*What to work on*:
Copy the records from the line with "The width and" up to and including the line with "(1538, 1037).", changing "screenshot" to "image" and leaving everything else as it is. Don't include the picture in your answer.

══ Data to use

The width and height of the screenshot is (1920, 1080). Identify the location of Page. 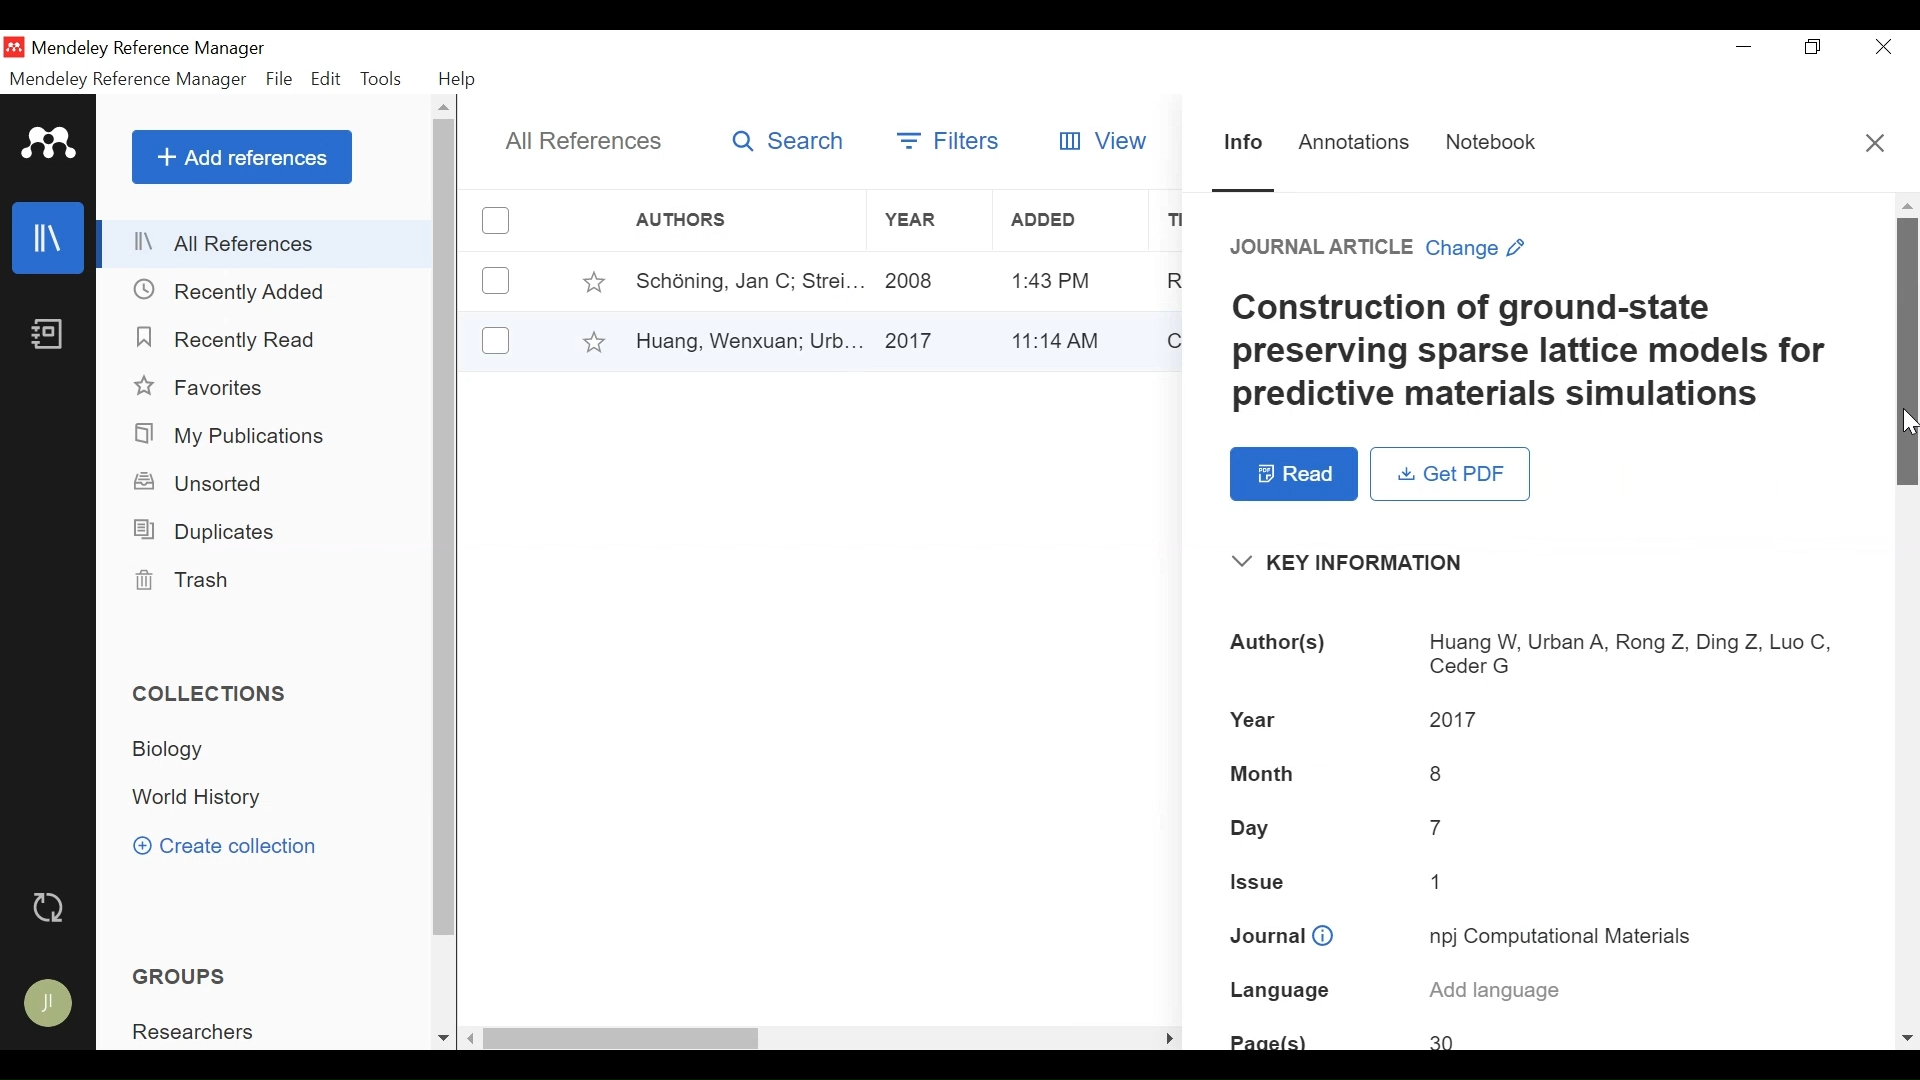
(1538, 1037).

════
══ Data to use

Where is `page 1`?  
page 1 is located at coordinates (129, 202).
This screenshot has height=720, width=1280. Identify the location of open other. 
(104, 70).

════

*Exercise solution*:
The width and height of the image is (1920, 1080). Identify the location of Page. 
(1538, 1037).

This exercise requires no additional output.